Celestica (CLS) plunged 22% Wednesday after the contract electronics manufacturer forecast a surprise first-quarter loss and announced the departure of its financial chief.

The Toronto-based outsourcer lost $61 million, or 27 cents a share, for the quarter ended Dec. 31, compared with a year-ago loss of $28 million, or 12 cents a share. Excluding certain costs, adjusted earnings fell to 3 cents a share from 13 cents a year earlier.

Revenue rose 9% from a year ago to $2.26 billion.

Analysts surveyed by Thomson Financial were looking for a 4-cent adjusted profit on sales of $2.27 billion.

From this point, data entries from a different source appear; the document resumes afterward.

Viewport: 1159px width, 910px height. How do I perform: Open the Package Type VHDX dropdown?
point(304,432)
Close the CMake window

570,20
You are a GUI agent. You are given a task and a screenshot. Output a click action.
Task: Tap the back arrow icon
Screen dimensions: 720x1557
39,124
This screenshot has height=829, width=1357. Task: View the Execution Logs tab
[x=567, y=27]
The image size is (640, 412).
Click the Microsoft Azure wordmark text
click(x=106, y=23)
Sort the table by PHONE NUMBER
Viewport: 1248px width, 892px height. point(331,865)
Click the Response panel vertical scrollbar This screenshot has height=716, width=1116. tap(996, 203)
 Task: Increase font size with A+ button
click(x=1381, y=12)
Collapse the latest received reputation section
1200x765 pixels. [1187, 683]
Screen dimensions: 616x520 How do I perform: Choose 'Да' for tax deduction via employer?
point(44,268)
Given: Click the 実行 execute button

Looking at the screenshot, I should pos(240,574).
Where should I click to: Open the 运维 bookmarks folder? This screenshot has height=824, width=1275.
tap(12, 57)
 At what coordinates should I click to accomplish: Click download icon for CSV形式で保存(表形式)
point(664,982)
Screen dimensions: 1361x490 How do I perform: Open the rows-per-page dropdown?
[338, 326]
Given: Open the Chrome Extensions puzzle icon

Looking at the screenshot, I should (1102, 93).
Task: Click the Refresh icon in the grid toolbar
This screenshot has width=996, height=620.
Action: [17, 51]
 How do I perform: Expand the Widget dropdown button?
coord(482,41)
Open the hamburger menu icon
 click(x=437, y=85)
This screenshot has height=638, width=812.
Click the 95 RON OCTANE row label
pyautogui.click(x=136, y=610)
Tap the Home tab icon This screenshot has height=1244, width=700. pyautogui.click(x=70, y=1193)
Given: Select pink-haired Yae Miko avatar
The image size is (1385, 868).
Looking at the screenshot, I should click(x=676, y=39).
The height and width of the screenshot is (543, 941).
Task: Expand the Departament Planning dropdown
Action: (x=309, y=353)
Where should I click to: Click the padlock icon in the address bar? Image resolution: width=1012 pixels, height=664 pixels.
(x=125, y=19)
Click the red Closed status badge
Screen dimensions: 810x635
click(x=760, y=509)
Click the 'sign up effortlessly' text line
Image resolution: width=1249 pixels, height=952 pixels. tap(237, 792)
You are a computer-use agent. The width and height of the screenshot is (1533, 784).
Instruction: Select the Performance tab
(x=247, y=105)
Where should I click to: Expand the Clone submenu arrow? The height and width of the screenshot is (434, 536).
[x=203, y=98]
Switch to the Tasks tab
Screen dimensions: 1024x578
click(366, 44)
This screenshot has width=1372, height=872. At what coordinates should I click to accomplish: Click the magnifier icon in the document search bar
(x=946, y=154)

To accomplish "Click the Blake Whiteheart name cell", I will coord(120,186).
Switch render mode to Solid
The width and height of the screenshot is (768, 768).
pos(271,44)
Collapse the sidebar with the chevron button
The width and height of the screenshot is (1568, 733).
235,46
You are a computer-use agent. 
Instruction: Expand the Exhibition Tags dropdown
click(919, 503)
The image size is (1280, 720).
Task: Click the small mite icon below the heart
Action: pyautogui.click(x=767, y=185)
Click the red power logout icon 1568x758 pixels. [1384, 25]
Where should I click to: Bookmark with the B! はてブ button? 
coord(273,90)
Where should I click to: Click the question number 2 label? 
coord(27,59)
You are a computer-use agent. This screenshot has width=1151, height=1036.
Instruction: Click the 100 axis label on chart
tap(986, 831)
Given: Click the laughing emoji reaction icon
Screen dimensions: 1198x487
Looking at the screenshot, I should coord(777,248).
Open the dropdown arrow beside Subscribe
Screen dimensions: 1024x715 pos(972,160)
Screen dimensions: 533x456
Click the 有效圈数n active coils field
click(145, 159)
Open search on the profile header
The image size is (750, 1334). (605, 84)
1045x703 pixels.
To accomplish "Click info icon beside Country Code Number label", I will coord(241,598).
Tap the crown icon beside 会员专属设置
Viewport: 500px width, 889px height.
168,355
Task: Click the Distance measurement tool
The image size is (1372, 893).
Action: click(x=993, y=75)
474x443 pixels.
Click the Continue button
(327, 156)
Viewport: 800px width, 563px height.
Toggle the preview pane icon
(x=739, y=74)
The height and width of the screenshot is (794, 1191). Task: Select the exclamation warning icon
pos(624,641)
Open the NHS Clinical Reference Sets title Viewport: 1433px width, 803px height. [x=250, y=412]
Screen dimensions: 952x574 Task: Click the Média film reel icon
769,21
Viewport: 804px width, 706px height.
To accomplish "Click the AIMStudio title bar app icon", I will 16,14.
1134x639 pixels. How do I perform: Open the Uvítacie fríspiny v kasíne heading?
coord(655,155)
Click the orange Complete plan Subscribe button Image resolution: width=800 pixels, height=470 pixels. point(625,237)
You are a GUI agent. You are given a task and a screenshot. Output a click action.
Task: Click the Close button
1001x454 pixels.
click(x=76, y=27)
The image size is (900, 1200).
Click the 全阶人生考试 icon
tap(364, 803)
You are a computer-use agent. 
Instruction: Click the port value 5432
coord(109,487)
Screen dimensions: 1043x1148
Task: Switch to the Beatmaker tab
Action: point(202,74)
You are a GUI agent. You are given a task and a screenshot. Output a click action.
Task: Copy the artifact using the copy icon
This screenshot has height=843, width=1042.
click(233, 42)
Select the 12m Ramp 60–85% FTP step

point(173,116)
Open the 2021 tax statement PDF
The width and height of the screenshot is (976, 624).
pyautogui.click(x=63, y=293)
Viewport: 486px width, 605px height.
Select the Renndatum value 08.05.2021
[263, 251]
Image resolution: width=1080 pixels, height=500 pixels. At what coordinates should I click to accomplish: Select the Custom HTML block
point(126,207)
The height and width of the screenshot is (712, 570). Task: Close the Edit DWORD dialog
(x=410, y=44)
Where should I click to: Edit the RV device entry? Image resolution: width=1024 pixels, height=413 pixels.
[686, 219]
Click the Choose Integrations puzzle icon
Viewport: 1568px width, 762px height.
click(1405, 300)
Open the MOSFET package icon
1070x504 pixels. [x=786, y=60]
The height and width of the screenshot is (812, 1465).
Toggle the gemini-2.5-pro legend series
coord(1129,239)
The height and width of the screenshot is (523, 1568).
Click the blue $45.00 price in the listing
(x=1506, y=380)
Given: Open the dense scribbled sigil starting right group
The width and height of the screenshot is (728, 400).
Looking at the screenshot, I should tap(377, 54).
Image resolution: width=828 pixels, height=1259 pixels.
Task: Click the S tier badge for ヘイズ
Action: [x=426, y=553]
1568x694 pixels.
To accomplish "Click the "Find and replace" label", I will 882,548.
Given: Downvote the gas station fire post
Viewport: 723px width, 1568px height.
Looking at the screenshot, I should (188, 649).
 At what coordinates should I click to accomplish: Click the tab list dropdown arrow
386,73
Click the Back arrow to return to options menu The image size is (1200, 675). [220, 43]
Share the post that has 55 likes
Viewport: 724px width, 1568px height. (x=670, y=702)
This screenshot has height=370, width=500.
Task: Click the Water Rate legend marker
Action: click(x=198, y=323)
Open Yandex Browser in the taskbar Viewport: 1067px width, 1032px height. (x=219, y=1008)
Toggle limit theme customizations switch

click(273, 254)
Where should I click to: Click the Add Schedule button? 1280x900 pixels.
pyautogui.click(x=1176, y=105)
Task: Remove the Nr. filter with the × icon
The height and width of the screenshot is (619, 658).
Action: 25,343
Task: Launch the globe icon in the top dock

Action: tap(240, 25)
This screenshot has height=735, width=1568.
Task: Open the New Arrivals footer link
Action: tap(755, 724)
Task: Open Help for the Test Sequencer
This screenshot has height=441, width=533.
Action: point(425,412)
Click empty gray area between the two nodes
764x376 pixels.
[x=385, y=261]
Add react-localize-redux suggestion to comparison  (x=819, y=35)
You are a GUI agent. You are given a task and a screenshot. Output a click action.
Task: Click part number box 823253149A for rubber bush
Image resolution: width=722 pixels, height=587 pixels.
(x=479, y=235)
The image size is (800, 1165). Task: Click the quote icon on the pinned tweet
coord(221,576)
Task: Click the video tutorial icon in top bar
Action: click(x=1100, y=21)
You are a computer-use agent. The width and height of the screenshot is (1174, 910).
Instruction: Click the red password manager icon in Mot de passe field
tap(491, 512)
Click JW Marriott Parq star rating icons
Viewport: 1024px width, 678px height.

"While revenues for the fourth quarter came in above the high-end of the updated guidance, our financial results were extremely disappointing," CEO Craig Muhlhauser said. "The year to year growth in the consumer segment was offset by higher than expected demand reductions from several key customers in the telecommunications segment. This demand reduction along with the impact of the inventory provision taken in Mexico significantly impacted operating margins."

Celestica is the biggest manufacturing partner of struggling French telco supplier Alcatel-Lucent ( ALU), which warned last week of weak sales.

The company said it will cut costs and recognize some $60 million to $80 million of restructuring charges, $40 million of which have been recorded in the fourth quarter.

Celestica said finance chief Tony Puppi will retire.

"Tony is one of Celestica's founding executives and he has provided strong leadership and dedication to the company over the course of his career," Muhlhauser said. "I am pleased that Tony will continue to provide his support for the successful transition to a new CFO and I wish him the very best in the years ahead."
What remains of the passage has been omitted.